- **What is asked**
Output as a numbered list the records from the line with "Image resolution: width=407" up to and including the line with "Click the Your Mac heading", omitting any blank lines.

- **Provided information**
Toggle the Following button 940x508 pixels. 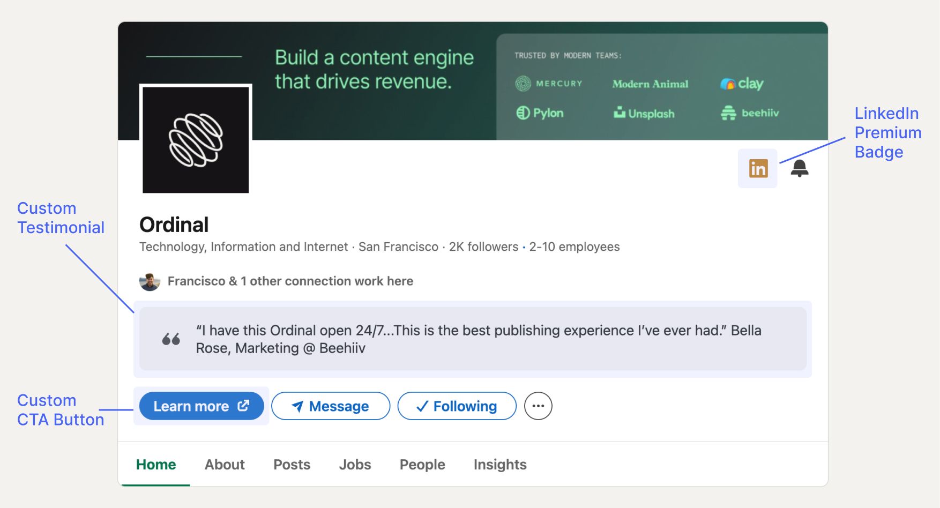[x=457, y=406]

--

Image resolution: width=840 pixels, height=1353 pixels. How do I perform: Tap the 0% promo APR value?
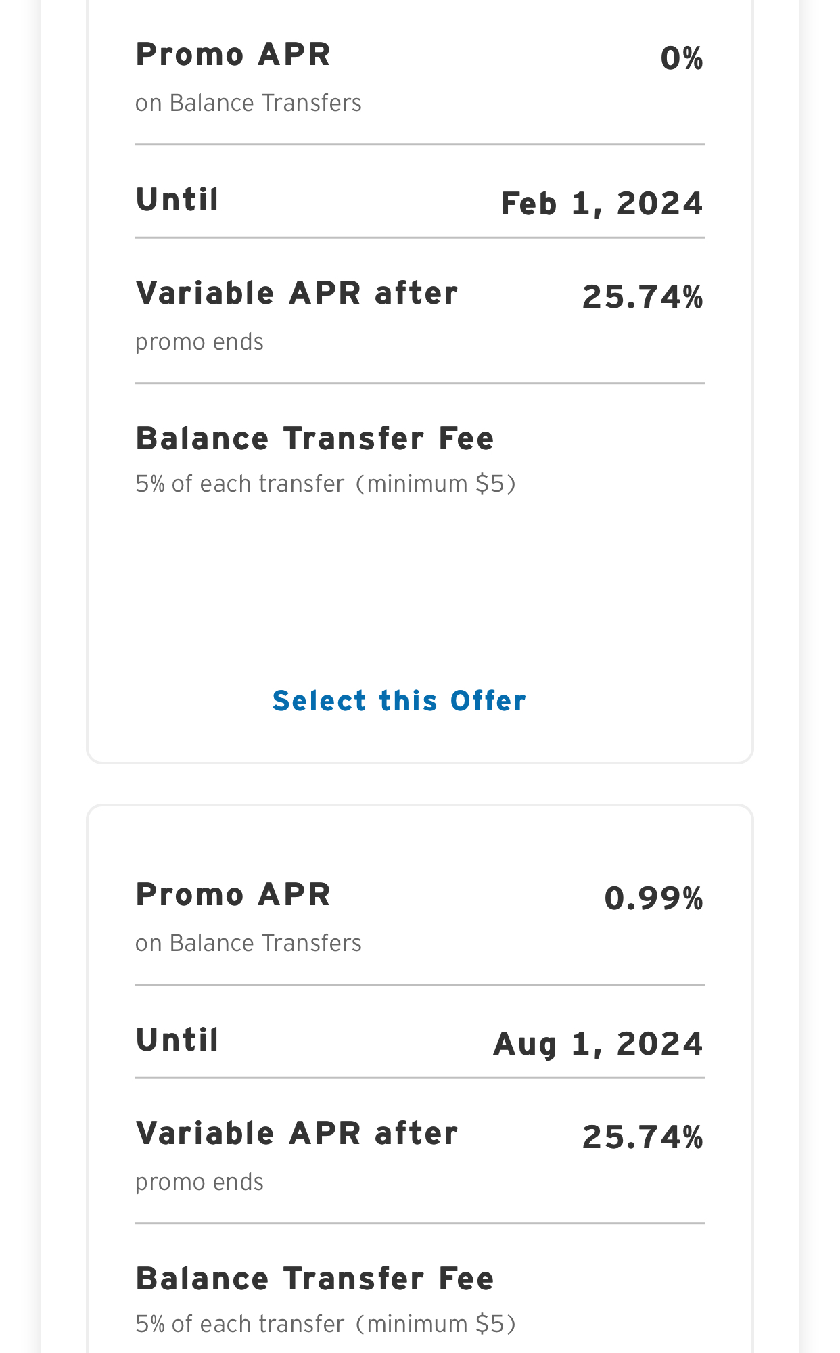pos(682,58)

---

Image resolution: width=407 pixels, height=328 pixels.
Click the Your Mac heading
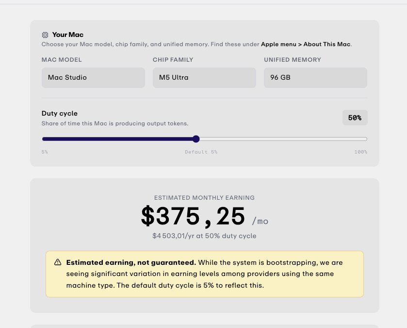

- **Task response**
1. Image resolution: width=407 pixels, height=328 pixels.
2. Click the Your Mac heading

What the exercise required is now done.